[The White Squall by John Conroy Hutcheson]@TWC D-Link bookThe White Squall CHAPTER TWELVE 1/9
CHAPTER TWELVE. THE TAIL-END OF A HURRICANE. Immediately the sudden blast of wind struck the ship, the meteor-like ball of fire, which had previously hovered about our rigging lighting up the dense gloom of the atmosphere, suddenly disappeared, leaving us for a moment in darkness; but this was only for a brief spell, as the gale-- at the same time that it forced us to cut and run before its tremendous impulse, scudding away to the north-west at right angles to what should have been our proper course, which was to the northwards and eastwards-- dispelled in a very short time the overhanging mass of vapour that shrouded the sky.
The clouds cleared away, as if by magic, disclosing the blue vault of heaven open above us for the stars to shine down at their will; while the moon presently coming out, the ocean was displayed in all its vastness to the extreme limits of the horizon. But, what a different scene was now presented to our gaze to that which we had looked upon but an hour agone! Then, the sea, with the exception of a faint throbbing swell as if proceeding from the deep breathing of Neptune below the surface, seeming to rise and fall with rhythmical regularity, was calm and still, unbroken by even the tiniest ripple; now, as far as the eye could reach, it was all life and motion, the billows leaping up and tossing their heads, crowned with wreaths of curling spray and growing larger and larger each moment in volume as they dashed onward madly before the wind.
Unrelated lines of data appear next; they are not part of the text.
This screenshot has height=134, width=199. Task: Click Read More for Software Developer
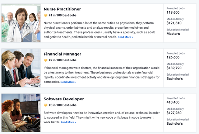(x=68, y=122)
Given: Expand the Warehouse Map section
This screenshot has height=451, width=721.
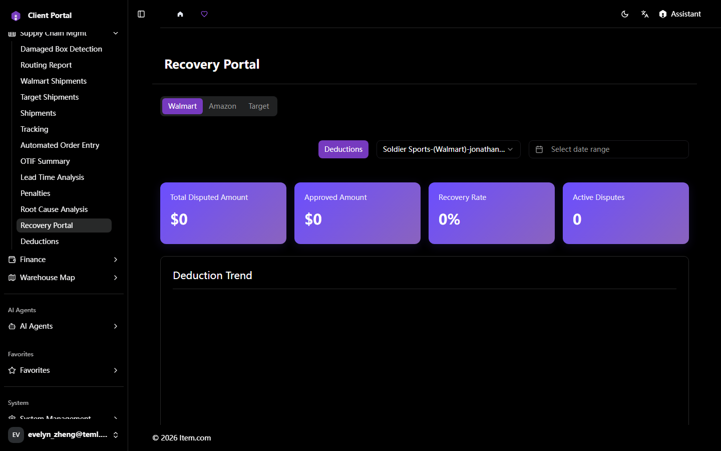Looking at the screenshot, I should pyautogui.click(x=64, y=278).

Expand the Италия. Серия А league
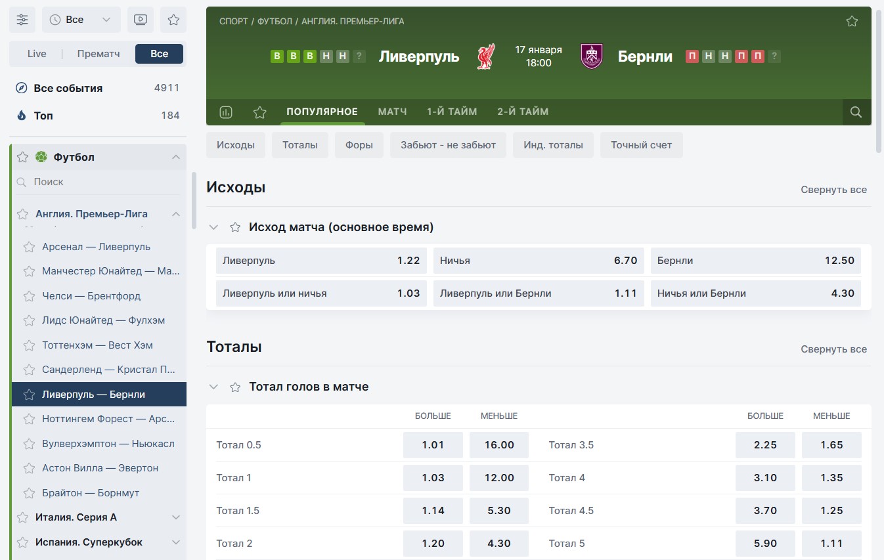(175, 517)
The ocean coursers seemed, indeed, like a pack of hounds pursuing the ship, gnashing their teeth in surf as they missed their prey, and then gathering themselves up again together to renew the chase, rolling against each other, boiling in eddies, clashing, dashing, swelling, breaking in sheets of foam, and presenting one seething mass of moving waters. Nothing is so wonderful as this sudden getting up of the sea after a spell of calm weather. It is like the sudden uprising of a giant in his wrath--one moment it is sleeping quietly, the next far and wide it is in a state of mad commotion, threatening destruction to those who brave the perils of the deep. The _Josephine_ sped bravely before the gale, unmindful of the stormy billows blustering after her, her speed enabling her easily as yet to outstrip the rollers, although she was only scudding under close-reefed topsails.
She was not too heavily laden; and, being a good sea-boat, she rose easily on the lift of the waves, almost skimming the surface like one of Mother Carey's chickens, and jumping, as it were, from billow to billow as the wind urged her onward. "If we keep on long like this," observed Mr Marline grimly to the captain, "we'll soon lose all our easting, and have to begin our voyage over again!" "Never mind that," cheerfully answered Captain Miles.
"The gale will only drive us into the Gulf Stream at the worst; and then, we'll have the assistance of the easterly current there in making our way home, when we have the chance of bearing up on our course again.
We won't lose much in the end, you'll see." "All right, we'll see," said Mr Marline.